## EXERCISE PROMPT
For this task, copy the data that follows exactly, keeping every character.

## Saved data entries
________________

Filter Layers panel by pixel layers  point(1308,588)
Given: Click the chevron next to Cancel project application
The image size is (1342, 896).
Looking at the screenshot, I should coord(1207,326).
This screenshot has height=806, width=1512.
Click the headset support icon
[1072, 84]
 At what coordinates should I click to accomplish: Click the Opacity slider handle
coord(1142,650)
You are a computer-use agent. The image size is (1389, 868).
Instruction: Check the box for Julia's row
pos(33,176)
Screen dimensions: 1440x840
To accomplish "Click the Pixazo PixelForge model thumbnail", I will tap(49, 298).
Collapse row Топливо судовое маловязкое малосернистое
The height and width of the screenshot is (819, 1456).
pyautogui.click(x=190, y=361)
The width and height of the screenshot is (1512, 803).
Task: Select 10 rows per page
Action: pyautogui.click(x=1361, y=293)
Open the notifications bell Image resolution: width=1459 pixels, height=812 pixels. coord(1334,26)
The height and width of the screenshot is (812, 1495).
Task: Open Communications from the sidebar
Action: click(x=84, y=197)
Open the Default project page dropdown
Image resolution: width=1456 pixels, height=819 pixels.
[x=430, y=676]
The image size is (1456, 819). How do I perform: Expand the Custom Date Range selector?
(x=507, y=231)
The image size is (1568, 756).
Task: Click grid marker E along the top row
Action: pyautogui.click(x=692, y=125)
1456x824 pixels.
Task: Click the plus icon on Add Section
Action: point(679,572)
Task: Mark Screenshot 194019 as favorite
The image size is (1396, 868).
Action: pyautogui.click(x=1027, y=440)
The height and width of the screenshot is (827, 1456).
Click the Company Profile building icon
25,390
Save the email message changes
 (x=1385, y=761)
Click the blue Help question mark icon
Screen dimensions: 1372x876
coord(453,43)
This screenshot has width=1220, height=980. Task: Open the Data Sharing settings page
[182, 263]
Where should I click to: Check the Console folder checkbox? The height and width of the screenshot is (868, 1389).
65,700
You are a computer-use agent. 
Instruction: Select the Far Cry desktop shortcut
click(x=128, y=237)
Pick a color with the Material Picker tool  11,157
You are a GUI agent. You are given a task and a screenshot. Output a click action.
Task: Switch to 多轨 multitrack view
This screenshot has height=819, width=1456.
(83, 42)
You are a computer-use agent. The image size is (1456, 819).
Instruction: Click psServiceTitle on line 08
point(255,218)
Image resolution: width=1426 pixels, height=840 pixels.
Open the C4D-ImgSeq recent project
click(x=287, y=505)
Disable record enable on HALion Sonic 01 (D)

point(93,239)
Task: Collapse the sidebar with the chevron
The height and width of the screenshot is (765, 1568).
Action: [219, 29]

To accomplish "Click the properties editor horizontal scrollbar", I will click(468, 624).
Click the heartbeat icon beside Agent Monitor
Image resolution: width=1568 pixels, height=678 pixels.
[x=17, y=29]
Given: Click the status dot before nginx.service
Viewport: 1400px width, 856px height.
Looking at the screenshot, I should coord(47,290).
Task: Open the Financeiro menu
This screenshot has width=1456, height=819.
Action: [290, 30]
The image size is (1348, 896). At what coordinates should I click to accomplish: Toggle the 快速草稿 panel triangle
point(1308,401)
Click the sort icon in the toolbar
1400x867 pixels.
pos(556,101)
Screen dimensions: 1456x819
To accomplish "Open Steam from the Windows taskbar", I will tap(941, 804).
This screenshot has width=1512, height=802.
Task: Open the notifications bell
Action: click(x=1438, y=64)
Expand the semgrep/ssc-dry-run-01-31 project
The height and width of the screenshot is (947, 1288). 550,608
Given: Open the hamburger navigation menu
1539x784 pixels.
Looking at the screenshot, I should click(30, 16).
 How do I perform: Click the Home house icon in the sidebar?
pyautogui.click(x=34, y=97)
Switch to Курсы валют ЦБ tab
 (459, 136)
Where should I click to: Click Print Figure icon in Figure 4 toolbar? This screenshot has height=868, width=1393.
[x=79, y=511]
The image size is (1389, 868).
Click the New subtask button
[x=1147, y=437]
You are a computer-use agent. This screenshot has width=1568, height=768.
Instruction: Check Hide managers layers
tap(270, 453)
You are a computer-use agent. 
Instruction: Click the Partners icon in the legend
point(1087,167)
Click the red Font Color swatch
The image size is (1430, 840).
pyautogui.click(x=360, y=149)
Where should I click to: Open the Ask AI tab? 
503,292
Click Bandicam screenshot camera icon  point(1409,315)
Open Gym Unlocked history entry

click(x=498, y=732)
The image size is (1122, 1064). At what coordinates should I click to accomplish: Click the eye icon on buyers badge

________________

## OUTPUT OF THE EXERCISE
Filter Layers panel by pixel layers  point(1308,588)
Given: Click the chevron next to Cancel project application
The image size is (1342, 896).
Looking at the screenshot, I should coord(1207,326).
This screenshot has height=806, width=1512.
Click the headset support icon
[1072, 84]
 At what coordinates should I click to accomplish: Click the Opacity slider handle
coord(1142,650)
You are a computer-use agent. The image size is (1389, 868).
Instruction: Check the box for Julia's row
pos(33,176)
Screen dimensions: 1440x840
To accomplish "Click the Pixazo PixelForge model thumbnail", I will tap(49, 298).
Collapse row Топливо судовое маловязкое малосернистое
The height and width of the screenshot is (819, 1456).
pyautogui.click(x=190, y=361)
The width and height of the screenshot is (1512, 803).
Task: Select 10 rows per page
Action: pyautogui.click(x=1361, y=293)
Open the notifications bell Image resolution: width=1459 pixels, height=812 pixels. coord(1334,26)
The height and width of the screenshot is (812, 1495).
Task: Open Communications from the sidebar
Action: click(x=84, y=197)
Open the Default project page dropdown
Image resolution: width=1456 pixels, height=819 pixels.
[x=430, y=676]
The image size is (1456, 819). How do I perform: Expand the Custom Date Range selector?
(x=507, y=231)
The image size is (1568, 756).
Task: Click grid marker E along the top row
Action: pyautogui.click(x=692, y=125)
1456x824 pixels.
Task: Click the plus icon on Add Section
Action: point(679,572)
Task: Mark Screenshot 194019 as favorite
The image size is (1396, 868).
Action: pyautogui.click(x=1027, y=440)
The height and width of the screenshot is (827, 1456).
Click the Company Profile building icon
25,390
Save the email message changes
 (x=1385, y=761)
Click the blue Help question mark icon
Screen dimensions: 1372x876
coord(453,43)
This screenshot has width=1220, height=980. Task: Open the Data Sharing settings page
[182, 263]
Where should I click to: Check the Console folder checkbox? The height and width of the screenshot is (868, 1389).
65,700
You are a computer-use agent. 
Instruction: Select the Far Cry desktop shortcut
click(x=128, y=237)
Pick a color with the Material Picker tool  11,157
You are a GUI agent. You are given a task and a screenshot. Output a click action.
Task: Switch to 多轨 multitrack view
This screenshot has height=819, width=1456.
(83, 42)
You are a computer-use agent. The image size is (1456, 819).
Instruction: Click psServiceTitle on line 08
point(255,218)
Image resolution: width=1426 pixels, height=840 pixels.
Open the C4D-ImgSeq recent project
click(x=287, y=505)
Disable record enable on HALion Sonic 01 (D)

point(93,239)
Task: Collapse the sidebar with the chevron
The height and width of the screenshot is (765, 1568).
Action: [219, 29]

To accomplish "Click the properties editor horizontal scrollbar", I will click(468, 624).
Click the heartbeat icon beside Agent Monitor
Image resolution: width=1568 pixels, height=678 pixels.
[x=17, y=29]
Given: Click the status dot before nginx.service
Viewport: 1400px width, 856px height.
Looking at the screenshot, I should coord(47,290).
Task: Open the Financeiro menu
This screenshot has width=1456, height=819.
Action: [290, 30]
The image size is (1348, 896). At what coordinates should I click to accomplish: Toggle the 快速草稿 panel triangle
point(1308,401)
Click the sort icon in the toolbar
1400x867 pixels.
pos(556,101)
Screen dimensions: 1456x819
To accomplish "Open Steam from the Windows taskbar", I will tap(941, 804).
This screenshot has width=1512, height=802.
Task: Open the notifications bell
Action: click(x=1438, y=64)
Expand the semgrep/ssc-dry-run-01-31 project
The height and width of the screenshot is (947, 1288). 550,608
Given: Open the hamburger navigation menu
1539x784 pixels.
Looking at the screenshot, I should click(30, 16).
 How do I perform: Click the Home house icon in the sidebar?
pyautogui.click(x=34, y=97)
Switch to Курсы валют ЦБ tab
 (459, 136)
Where should I click to: Click Print Figure icon in Figure 4 toolbar? This screenshot has height=868, width=1393.
[x=79, y=511]
The image size is (1389, 868).
Click the New subtask button
[x=1147, y=437]
You are a computer-use agent. This screenshot has width=1568, height=768.
Instruction: Check Hide managers layers
tap(270, 453)
You are a computer-use agent. 
Instruction: Click the Partners icon in the legend
point(1087,167)
Click the red Font Color swatch
The image size is (1430, 840).
pyautogui.click(x=360, y=149)
Where should I click to: Open the Ask AI tab? 
503,292
Click Bandicam screenshot camera icon  point(1409,315)
Open Gym Unlocked history entry

click(x=498, y=732)
The image size is (1122, 1064). At what coordinates should I click to accomplish: Click the eye icon on buyers badge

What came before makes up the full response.